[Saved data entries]
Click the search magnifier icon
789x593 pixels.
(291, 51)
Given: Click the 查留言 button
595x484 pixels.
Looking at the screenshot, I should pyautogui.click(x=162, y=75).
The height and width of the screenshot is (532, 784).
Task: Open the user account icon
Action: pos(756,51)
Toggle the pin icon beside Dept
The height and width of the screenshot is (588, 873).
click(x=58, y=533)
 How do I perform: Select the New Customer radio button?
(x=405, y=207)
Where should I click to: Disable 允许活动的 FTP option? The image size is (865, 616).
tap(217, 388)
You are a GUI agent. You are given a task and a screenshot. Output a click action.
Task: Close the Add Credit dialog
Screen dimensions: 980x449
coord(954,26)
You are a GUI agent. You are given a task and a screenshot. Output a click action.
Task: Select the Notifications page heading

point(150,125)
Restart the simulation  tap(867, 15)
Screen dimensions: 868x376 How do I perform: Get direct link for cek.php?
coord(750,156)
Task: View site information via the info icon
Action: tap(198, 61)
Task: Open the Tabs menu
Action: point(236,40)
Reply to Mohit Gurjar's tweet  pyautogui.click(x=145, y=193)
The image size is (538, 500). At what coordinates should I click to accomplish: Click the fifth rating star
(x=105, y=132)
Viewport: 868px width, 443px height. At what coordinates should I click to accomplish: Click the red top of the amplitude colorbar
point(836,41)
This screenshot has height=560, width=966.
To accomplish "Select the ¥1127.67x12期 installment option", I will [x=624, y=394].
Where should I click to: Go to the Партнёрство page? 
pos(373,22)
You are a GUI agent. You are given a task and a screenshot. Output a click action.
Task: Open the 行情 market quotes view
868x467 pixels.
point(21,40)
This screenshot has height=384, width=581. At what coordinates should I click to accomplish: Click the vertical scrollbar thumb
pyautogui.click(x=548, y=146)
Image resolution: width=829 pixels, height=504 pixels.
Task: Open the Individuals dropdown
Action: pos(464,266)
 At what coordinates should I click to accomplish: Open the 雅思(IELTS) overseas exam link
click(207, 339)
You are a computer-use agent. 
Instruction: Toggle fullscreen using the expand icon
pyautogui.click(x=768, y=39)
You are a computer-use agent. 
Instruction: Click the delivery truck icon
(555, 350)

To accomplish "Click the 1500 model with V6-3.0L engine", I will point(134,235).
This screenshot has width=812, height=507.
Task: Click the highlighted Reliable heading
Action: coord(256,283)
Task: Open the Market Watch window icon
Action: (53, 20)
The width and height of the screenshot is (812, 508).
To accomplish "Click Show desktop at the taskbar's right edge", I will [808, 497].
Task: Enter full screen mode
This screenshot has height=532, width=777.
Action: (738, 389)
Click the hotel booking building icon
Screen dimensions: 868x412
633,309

Your goal: Return only the exact lines from the opening of the records through the line that contains "Restart the simulation", both included.

Written reply:
Click the search magnifier icon
789x593 pixels.
(291, 51)
Given: Click the 查留言 button
595x484 pixels.
Looking at the screenshot, I should pyautogui.click(x=162, y=75).
The height and width of the screenshot is (532, 784).
Task: Open the user account icon
Action: pos(756,51)
Toggle the pin icon beside Dept
The height and width of the screenshot is (588, 873).
click(x=58, y=533)
 How do I perform: Select the New Customer radio button?
(x=405, y=207)
Where should I click to: Disable 允许活动的 FTP option? The image size is (865, 616).
tap(217, 388)
You are a GUI agent. You are given a task and a screenshot. Output a click action.
Task: Close the Add Credit dialog
Screen dimensions: 980x449
coord(954,26)
You are a GUI agent. You are given a task and a screenshot. Output a click action.
Task: Select the Notifications page heading

point(150,125)
Restart the simulation  tap(867, 15)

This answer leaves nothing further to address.